About two-thirds of patients with one of the most common forms of epilepsy - mesial temporal lobe epilepsy (MTLE) - cannot control their seizures with current antiepileptic drugs. More efficacious therapies for this disorder are therefore needed. A low carbohydrate, high fat - i.e. ketogenic - diet (KD) is a highly effective treatment for many types of epilepsies; however, whether the diet is effective in reducing seizures in MTLE is relatively unexplored. As a first step towards understanding the role of the KD in MTLE, we investigated whether the diet reduces the frequency and severity of seizures in a novel rat model of this disorder.

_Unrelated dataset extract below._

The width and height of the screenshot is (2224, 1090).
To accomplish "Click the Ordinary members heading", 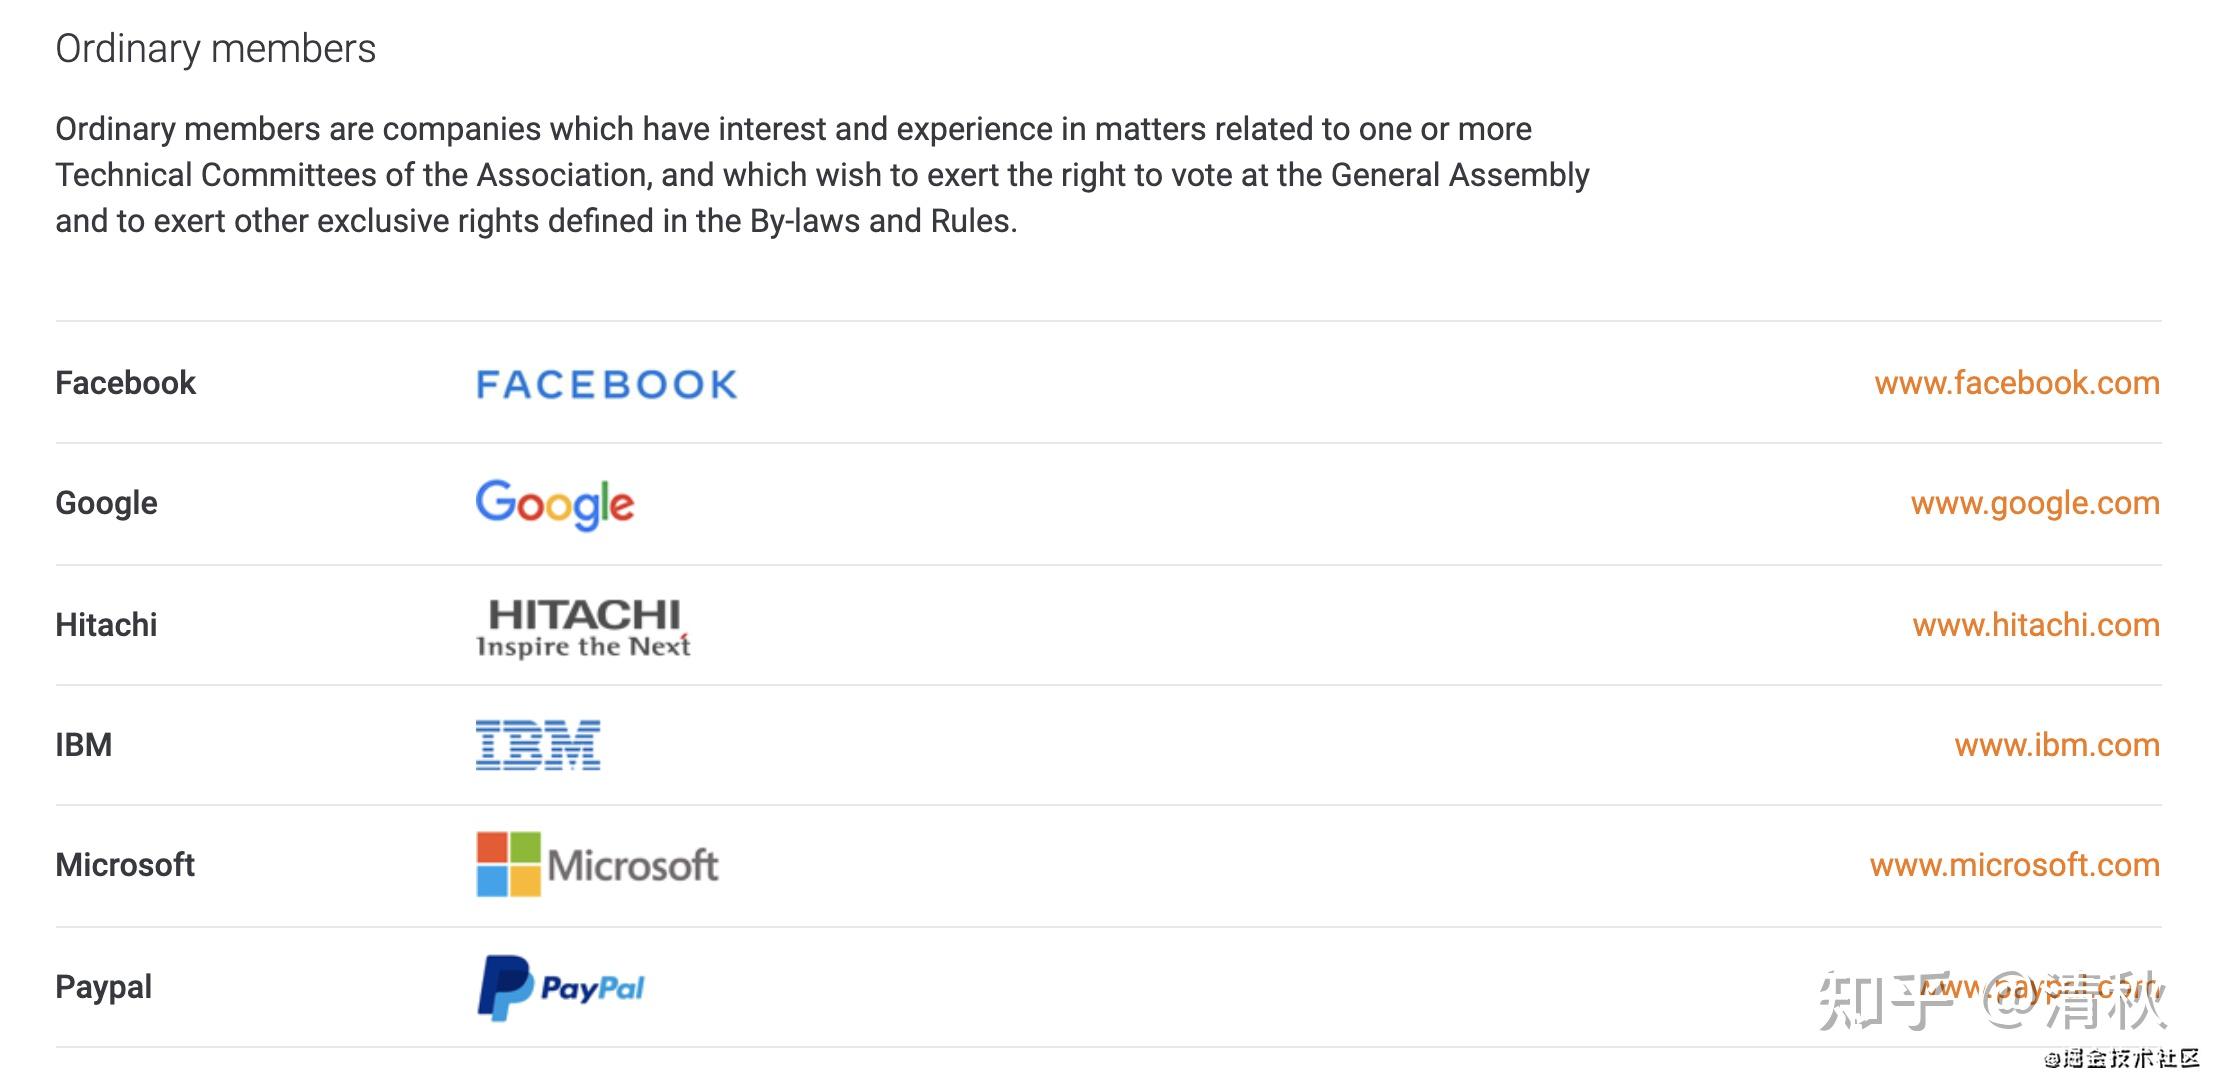I will 215,49.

Thirty-eight male Sprague Dawley rats were implanted with an osmotic pump injecting the glutamine synthetase inhibitor methionine sulfoximine (MSO) into the polymorphic layer of the right hippocampus. Beginning immediately after surgery, the rats were continuously monitored with intracranial EEG and simultaneous video recordings. One week post-surgery, rats were assigned to either a KD with 20% caloric restriction or a standard chow (SC) fed ad libitum and further monitored for another two to four weeks. EEG analysis was correlated with video recordings to determine the frequency and severity of seizures according to a modified Racine scale.

There was no significant difference in the weekly frequency of seizures in rats treated with the KD versus SC. Neither was there any difference in the severity of seizures between rats treated with the KD and rats fed SC. These data should be interpreted with caution because animal models of MTLE may respond differently to the KD than humans with the disorder. Also, a lack of significant difference does not rule out the presence of a real, but small difference that cannot be detected due to the statistical power of the present study. Nevertheless, the data suggest that the KD may not be an effective treatment for MTLE.